カウンセラーから「なぜ笑っているの?」と聞かれたアーサーは「新しいジョークを思い付いた」と返す。
『ジョーカー』の劇中に登場する時計はどれもが11時10分を指している。 このことは『ジョーカー』で描かれる物語そのものがアーサーの空想であるかもしれないことを示唆している。
果たして『ジョーカー』で描かれるアーサーがジョーカーへ変貌するこの物語そのものがアーサーが思い付いたジョークだったのか、それとも両親を暴徒に殺された幼いブルース・ウェインの将来を想像したのか、それはわからない。

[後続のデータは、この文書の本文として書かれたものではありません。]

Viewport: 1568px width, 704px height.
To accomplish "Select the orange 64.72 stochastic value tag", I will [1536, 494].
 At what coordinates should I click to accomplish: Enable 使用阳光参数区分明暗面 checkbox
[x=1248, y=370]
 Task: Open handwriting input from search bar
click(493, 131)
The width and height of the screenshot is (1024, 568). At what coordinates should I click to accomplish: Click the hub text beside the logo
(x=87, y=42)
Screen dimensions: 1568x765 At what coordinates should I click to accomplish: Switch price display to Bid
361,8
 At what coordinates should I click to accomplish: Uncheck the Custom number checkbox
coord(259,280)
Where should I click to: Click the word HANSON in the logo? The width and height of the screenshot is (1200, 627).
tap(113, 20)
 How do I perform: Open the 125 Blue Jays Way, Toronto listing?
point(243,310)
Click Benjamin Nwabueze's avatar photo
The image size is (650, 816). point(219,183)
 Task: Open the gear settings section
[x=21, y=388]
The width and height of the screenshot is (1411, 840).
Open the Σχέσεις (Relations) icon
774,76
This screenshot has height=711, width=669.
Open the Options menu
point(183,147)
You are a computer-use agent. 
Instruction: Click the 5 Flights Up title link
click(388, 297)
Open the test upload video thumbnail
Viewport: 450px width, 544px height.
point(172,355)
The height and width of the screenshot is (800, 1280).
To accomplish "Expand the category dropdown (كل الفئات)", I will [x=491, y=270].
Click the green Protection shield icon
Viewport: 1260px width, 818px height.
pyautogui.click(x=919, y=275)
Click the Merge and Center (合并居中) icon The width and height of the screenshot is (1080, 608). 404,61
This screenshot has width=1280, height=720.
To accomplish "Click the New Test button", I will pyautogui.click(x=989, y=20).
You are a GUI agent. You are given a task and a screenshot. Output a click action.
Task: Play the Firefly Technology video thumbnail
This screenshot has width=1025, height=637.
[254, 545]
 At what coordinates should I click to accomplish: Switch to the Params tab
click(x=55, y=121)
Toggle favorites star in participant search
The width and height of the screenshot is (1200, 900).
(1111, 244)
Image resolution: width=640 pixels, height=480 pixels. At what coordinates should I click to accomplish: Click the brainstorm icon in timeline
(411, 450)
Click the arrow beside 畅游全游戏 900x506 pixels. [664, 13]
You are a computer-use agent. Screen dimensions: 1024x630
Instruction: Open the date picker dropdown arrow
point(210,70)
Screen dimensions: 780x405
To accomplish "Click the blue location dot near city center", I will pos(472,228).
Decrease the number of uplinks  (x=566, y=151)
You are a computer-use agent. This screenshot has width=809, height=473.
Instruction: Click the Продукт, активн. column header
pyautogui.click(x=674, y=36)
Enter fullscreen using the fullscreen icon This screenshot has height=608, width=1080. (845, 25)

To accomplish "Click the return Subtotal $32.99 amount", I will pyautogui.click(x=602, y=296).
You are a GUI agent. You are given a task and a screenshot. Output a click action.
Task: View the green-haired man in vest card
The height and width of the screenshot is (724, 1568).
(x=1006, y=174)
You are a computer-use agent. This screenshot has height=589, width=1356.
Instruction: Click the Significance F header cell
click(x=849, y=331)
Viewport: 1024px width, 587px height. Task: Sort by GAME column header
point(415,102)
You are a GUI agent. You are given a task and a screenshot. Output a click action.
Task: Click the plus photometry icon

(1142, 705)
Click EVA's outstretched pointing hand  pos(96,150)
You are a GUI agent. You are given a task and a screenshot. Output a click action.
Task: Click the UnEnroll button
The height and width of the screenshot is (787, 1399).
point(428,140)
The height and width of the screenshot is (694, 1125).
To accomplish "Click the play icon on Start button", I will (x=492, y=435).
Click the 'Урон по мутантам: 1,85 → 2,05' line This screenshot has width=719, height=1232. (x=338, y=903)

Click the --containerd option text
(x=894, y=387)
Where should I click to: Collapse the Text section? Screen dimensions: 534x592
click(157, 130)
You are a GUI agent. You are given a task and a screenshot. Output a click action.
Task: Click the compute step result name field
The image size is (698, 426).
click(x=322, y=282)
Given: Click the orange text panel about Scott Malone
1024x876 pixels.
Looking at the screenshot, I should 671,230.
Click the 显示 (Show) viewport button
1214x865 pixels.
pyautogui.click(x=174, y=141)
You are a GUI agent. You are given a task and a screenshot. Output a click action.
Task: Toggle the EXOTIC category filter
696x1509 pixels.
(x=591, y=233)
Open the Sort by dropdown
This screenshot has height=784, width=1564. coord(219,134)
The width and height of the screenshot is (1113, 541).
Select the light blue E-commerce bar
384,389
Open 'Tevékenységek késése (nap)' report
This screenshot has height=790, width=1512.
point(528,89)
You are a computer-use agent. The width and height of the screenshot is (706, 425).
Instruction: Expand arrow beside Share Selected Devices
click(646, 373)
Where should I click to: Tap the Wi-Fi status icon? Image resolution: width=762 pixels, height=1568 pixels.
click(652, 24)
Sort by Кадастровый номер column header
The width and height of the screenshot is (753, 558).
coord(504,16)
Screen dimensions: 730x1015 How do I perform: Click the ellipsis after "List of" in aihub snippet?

トッド・フィリップスは1982年の映画『キング・オブ・コメディ』も『ジョーカー』のストーリーの下敷きにしている。誇大妄想狂の売れないコメディアンという設定はアーサーと似通った部分がある。また、主人公の狂気が最終的に大衆に受け入れられるという点もそうだろう。
『キング・オブ・コメディ』では売れないコメディアンであるルパート・パプキンが妄想を悪化させ、人気コメディアンを誘拐、番組を乗っ取ってしまう。だが、番組は大成功。逮捕されたルパートも出版した自伝がヒットし、本当にコメディの王(キング・オブ・コメディ)として成功するという物語だ。
だが、『キング・オブ・コメディ』ではこの結末自体も現実か空想という論争があり、監督のマーティン・スコセッシもそれについては明言を避けている。だとすれば『ジョーカー』の物語自体がアーサーの空想だという説も十分に成り立つ。
カウンセラーはアーサーにジョークの内容を聞かせてと言うが、 「あんたには理解できないさ」そう言って、フランク・シナトラの『ザッツ・ライフ』を口ずさむ。
「これが人生/冗談みたいだけれど/夢を踏みつけて小躍りする人もいる/だけどくじけたりしない/この古き良き世界は・・・」
トッド・フィリップスは『ジョーカー』についてこう語っている。
「映画の始まる時点ではアーサーは有名な犯罪者ではなく、アスファルトに咲いた小さな花。その花にあなたは水をあげるのか、光を当ててあげるのか、それとも無視するのか。どれくらいの間、その花を好きでいられるのか。」